Your task
Rewrite everything in the entries from the line containing "Task: Open Registration IDs menu item" down to the line containing "Action: click(217, 413)", both included, as a JSON list of strings with one string per line, omitting blank lines.

Data to use
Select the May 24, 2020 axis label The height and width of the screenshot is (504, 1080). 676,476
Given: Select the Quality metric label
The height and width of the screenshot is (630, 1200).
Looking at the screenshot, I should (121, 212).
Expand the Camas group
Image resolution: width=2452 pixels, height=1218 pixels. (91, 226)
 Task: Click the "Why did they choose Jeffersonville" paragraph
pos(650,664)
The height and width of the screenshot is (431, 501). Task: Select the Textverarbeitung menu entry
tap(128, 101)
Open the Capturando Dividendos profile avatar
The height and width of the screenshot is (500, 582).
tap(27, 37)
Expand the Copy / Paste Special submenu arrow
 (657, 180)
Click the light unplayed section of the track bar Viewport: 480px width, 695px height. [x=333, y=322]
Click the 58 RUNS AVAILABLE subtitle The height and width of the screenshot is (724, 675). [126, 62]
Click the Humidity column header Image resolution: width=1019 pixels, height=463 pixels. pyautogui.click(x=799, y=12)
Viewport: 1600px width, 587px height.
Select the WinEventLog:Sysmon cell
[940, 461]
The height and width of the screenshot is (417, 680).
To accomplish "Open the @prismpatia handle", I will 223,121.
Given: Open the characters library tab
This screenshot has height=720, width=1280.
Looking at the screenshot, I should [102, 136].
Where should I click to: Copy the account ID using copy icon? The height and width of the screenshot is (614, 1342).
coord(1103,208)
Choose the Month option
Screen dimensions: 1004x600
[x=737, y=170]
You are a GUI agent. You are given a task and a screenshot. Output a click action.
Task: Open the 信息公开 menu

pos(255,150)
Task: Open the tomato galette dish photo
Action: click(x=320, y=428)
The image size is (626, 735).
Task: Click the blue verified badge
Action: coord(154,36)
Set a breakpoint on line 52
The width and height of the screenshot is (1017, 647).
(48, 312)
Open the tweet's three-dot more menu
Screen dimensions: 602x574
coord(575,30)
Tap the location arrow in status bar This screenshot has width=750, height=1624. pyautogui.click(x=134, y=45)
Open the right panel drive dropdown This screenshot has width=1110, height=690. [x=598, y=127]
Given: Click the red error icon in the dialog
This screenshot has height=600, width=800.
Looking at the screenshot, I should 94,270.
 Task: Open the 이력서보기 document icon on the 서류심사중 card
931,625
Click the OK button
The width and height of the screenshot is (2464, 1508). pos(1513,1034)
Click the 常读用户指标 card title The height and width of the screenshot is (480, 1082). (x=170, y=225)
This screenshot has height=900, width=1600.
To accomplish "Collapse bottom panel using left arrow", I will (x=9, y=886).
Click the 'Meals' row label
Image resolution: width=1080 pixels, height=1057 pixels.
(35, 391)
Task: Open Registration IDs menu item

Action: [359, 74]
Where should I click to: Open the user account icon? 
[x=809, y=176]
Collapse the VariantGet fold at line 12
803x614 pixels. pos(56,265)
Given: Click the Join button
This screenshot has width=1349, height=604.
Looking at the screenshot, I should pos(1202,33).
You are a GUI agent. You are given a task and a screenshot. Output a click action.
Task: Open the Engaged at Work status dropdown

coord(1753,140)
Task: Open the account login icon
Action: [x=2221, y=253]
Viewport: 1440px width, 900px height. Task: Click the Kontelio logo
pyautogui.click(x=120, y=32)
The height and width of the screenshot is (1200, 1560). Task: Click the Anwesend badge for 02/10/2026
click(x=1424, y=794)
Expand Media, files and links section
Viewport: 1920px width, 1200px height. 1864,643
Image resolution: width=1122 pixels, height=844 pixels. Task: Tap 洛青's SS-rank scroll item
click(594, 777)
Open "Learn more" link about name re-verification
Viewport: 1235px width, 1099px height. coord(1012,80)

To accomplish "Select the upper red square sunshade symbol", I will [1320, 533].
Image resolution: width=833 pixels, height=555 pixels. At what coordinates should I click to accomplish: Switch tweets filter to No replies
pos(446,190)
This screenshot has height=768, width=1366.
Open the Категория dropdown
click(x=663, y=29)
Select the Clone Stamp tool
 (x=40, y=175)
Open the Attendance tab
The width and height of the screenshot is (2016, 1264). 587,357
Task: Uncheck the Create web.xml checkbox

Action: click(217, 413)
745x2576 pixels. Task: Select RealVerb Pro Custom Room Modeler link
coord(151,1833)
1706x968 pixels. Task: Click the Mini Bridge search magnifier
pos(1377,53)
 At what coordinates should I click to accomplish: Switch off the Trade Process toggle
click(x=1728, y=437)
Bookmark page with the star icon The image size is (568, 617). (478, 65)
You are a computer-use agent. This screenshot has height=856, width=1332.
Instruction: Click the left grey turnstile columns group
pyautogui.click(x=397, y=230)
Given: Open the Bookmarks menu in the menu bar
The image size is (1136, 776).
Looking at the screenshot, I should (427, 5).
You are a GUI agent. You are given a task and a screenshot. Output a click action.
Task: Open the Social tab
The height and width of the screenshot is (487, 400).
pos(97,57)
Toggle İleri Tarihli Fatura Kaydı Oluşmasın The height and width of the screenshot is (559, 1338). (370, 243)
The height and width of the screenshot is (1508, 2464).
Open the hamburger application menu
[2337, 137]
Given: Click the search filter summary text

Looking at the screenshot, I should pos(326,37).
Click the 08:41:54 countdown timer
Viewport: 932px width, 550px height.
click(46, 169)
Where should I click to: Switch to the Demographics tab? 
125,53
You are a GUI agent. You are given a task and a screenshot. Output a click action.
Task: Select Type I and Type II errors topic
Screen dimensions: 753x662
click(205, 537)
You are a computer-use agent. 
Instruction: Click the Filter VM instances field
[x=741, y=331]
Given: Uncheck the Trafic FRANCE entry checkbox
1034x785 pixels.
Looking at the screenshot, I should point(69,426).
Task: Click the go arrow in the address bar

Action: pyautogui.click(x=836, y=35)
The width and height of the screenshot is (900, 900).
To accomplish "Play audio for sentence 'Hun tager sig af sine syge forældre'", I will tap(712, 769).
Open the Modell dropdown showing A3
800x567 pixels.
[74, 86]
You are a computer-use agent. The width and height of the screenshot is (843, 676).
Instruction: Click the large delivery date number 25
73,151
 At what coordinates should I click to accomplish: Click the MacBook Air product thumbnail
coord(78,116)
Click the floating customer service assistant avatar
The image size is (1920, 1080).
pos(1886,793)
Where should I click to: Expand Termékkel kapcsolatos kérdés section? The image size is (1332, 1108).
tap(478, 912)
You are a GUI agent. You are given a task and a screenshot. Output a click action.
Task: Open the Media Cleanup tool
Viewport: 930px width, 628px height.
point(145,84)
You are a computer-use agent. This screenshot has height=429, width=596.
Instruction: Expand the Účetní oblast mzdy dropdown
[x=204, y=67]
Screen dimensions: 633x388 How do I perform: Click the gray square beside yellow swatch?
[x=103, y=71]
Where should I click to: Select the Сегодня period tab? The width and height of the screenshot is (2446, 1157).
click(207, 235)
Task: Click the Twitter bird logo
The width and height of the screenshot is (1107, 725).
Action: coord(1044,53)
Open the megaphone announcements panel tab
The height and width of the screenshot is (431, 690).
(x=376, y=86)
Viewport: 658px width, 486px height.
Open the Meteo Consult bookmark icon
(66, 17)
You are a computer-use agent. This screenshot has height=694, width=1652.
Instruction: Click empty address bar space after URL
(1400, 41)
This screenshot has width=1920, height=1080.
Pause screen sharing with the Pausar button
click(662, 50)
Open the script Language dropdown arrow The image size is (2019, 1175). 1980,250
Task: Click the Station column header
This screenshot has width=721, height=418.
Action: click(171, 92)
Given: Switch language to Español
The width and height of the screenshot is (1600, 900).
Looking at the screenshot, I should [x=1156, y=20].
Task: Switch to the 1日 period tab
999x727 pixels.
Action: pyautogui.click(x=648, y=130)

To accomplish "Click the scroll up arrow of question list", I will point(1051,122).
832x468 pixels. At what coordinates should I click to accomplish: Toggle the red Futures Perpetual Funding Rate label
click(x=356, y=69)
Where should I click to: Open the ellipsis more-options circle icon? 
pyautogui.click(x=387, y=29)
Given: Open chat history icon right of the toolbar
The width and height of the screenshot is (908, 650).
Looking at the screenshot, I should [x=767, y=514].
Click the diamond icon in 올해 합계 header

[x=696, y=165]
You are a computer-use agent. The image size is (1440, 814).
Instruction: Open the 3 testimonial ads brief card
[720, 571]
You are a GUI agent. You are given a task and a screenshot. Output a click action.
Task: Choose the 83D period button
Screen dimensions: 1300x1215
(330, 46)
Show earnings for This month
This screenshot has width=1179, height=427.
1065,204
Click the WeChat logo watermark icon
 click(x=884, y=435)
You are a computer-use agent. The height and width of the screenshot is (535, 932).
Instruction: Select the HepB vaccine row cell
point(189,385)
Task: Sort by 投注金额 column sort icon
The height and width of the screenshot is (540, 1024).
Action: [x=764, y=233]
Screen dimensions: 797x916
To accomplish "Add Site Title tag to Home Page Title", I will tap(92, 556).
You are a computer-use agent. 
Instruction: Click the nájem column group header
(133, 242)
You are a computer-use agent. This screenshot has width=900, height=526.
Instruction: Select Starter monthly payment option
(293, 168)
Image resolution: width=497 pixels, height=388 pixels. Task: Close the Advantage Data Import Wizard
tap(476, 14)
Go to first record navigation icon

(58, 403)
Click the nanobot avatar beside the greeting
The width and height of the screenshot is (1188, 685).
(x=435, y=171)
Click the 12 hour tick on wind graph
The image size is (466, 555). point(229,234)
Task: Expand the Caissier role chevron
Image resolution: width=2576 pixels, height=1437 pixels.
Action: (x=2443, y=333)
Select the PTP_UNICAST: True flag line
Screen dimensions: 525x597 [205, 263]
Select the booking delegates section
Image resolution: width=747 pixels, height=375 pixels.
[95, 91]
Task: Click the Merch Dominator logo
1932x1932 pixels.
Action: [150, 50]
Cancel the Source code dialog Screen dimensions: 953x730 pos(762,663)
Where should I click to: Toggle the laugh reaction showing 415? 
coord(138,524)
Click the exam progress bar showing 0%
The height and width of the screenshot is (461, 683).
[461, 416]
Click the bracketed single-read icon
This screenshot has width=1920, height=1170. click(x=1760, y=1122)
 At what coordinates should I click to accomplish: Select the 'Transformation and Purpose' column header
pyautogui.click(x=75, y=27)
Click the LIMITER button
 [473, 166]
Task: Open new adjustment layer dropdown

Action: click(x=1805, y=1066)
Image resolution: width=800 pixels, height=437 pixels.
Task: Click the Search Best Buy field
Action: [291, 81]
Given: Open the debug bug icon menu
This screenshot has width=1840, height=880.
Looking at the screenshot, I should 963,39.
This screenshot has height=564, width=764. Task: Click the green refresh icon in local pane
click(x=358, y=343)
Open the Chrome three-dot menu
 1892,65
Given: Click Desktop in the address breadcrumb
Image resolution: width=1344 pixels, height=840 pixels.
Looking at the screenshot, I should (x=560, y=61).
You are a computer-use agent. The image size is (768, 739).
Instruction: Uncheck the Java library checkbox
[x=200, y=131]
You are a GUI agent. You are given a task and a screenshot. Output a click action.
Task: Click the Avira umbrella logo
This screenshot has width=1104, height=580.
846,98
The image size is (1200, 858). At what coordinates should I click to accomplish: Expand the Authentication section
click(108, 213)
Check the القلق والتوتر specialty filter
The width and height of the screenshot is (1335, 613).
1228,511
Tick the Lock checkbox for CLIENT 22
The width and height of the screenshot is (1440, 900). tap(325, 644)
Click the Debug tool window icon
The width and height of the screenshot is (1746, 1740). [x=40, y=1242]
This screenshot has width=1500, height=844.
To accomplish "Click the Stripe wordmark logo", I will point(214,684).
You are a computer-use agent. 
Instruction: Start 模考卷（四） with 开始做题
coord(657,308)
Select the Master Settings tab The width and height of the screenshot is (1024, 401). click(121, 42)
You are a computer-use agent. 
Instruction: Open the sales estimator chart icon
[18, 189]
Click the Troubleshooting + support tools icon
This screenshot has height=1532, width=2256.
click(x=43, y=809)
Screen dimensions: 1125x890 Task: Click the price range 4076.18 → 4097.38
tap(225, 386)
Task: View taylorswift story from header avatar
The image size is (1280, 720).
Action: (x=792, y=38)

Reply
[
  "Task: Open Registration IDs menu item",
  "Action: [359, 74]",
  "Where should I click to: Open the user account icon? ",
  "[x=809, y=176]",
  "Collapse the VariantGet fold at line 12",
  "803x614 pixels. pos(56,265)",
  "Given: Click the Join button",
  "This screenshot has width=1349, height=604.",
  "Looking at the screenshot, I should pos(1202,33).",
  "You are a GUI agent. You are given a task and a screenshot. Output a click action.",
  "Task: Open the Engaged at Work status dropdown",
  "coord(1753,140)",
  "Task: Open the account login icon",
  "Action: [x=2221, y=253]",
  "Viewport: 1440px width, 900px height. Task: Click the Kontelio logo",
  "pyautogui.click(x=120, y=32)",
  "The height and width of the screenshot is (1200, 1560). Task: Click the Anwesend badge for 02/10/2026",
  "click(x=1424, y=794)",
  "Expand Media, files and links section",
  "Viewport: 1920px width, 1200px height. 1864,643",
  "Image resolution: width=1122 pixels, height=844 pixels. Task: Tap 洛青's SS-rank scroll item",
  "click(594, 777)",
  "Open \"Learn more\" link about name re-verification",
  "Viewport: 1235px width, 1099px height. coord(1012,80)",
  "To accomplish \"Select the upper red square sunshade symbol\", I will [1320, 533].",
  "Image resolution: width=833 pixels, height=555 pixels. At what coordinates should I click to accomplish: Switch tweets filter to No replies",
  "pos(446,190)",
  "This screenshot has height=768, width=1366.",
  "Open the Категория dropdown",
  "click(x=663, y=29)",
  "Select the Clone Stamp tool",
  " (x=40, y=175)",
  "Open the Attendance tab",
  "The width and height of the screenshot is (2016, 1264). 587,357",
  "Task: Uncheck the Create web.xml checkbox",
  "Action: click(217, 413)"
]